Objective To determine the prevalence and diagnostic usefulness of the “spoke sign” (SS), a specific otoscopic finding, in detecting the presence of pediatric middle ear effusion (MEE).
Methods The SS was defined as a dull gray appearance of the tympanic membrane with engorged vasculature in an arrangement similar to the spokes of a bicycle wheel, covering 50% or more of the inferior tympanic membrane by area. An observational screening test study was performed prospectively with enrollment of consecutive pediatric patients scheduled for tympanostomy tube placement. Intraoperatively, the presence or absence of SS was noted before myringotomy and that of MEE was noted after myringotomy. Statistical analysis was performed to determine the value of SS as a predictor of MEE, with myringotomy as the criterion standard. Videos taken before myringotomy were subsequently shown to independent pediatricians and otolaryngology residents to analyze interrater concordance in evaluating the presence of SS.
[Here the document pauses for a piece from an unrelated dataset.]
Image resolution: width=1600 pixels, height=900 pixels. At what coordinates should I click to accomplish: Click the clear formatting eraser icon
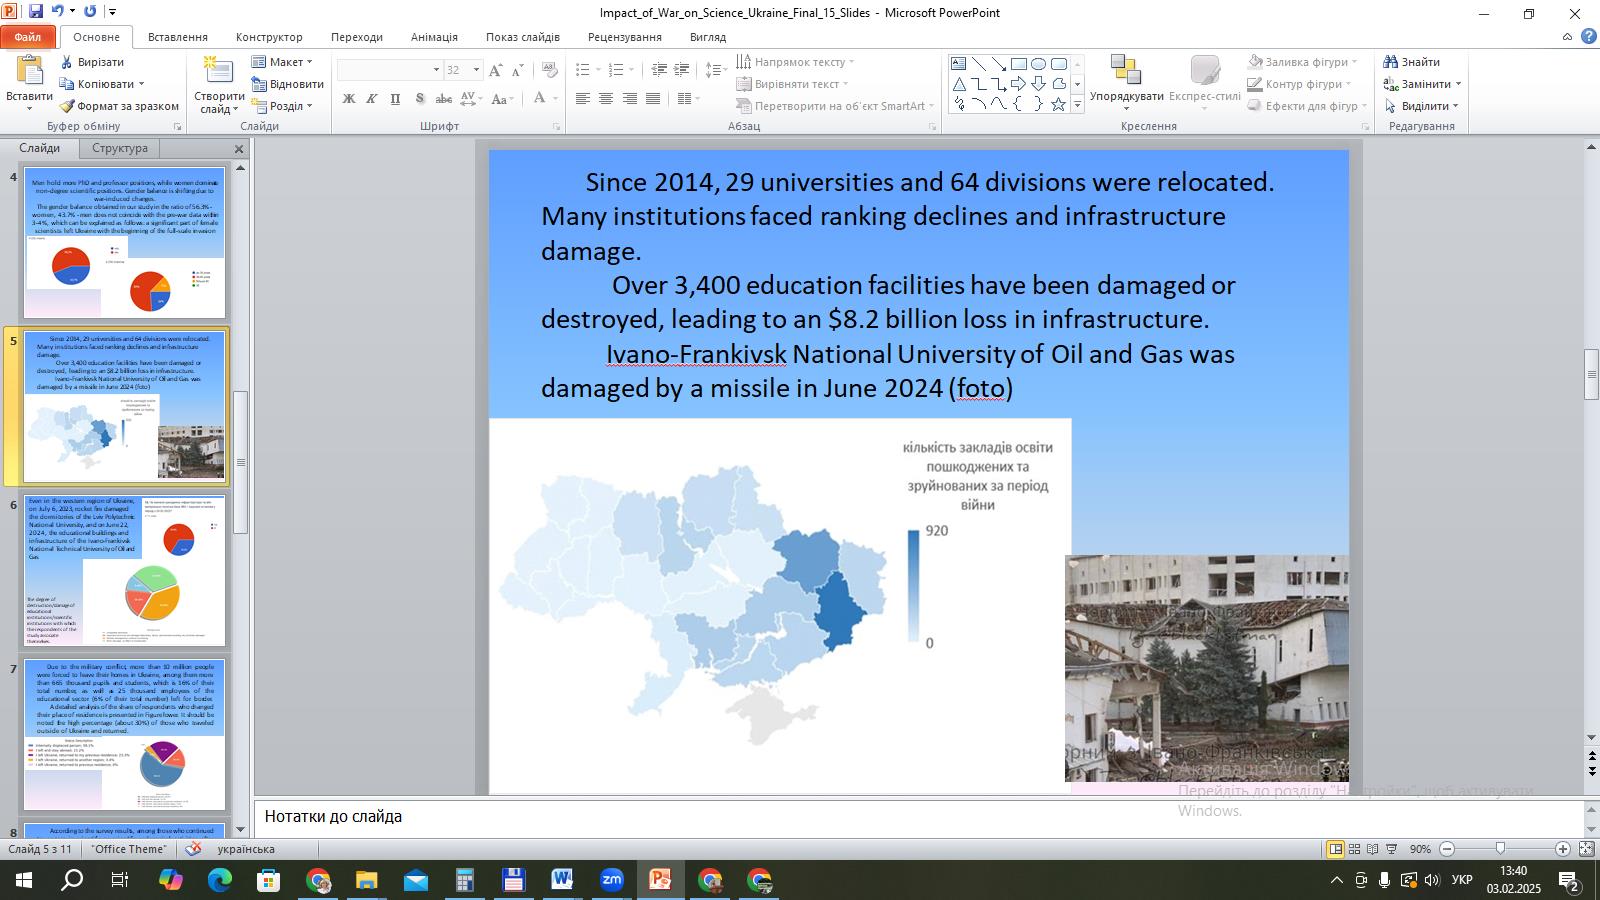tap(549, 70)
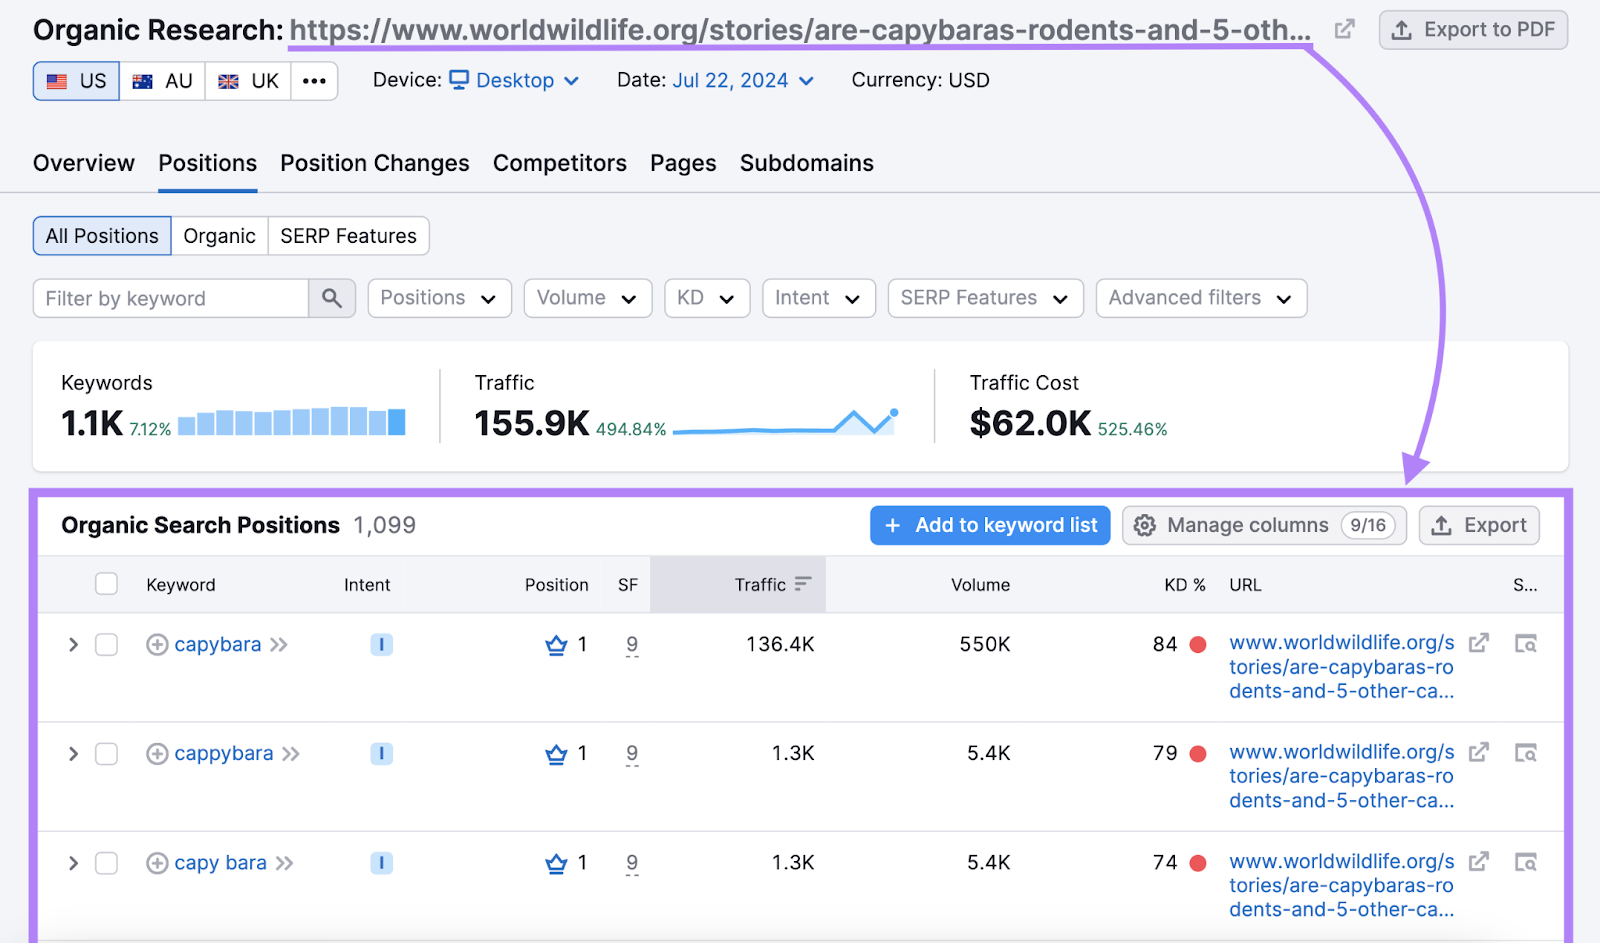Select the SERP Features tab

(348, 236)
Results Seventy-six patients (150 ears) were included in the study. Forty-nine patients (64%) had SS in at least 1 ear. The sensitivity, specificity, positive predictive value, and negative predictive value for the SS for MEE were 100% (79/79), 93% (66/71), 94% (79/84), and 100% (64/64), respectively. The Fleiss κ score for interrater concordance among pediatricians was 0.21 (residents) to 0.24 (staff), and that among otolaryngology residents was 0.61 (all P < .001).
Conclusions The presence of SS may represent a useful adjunct in the detection of pediatric MEE, with high measured sensitivity and specificity. Incorporation of SS in clinical practice may require focused training to detect this specific examination finding.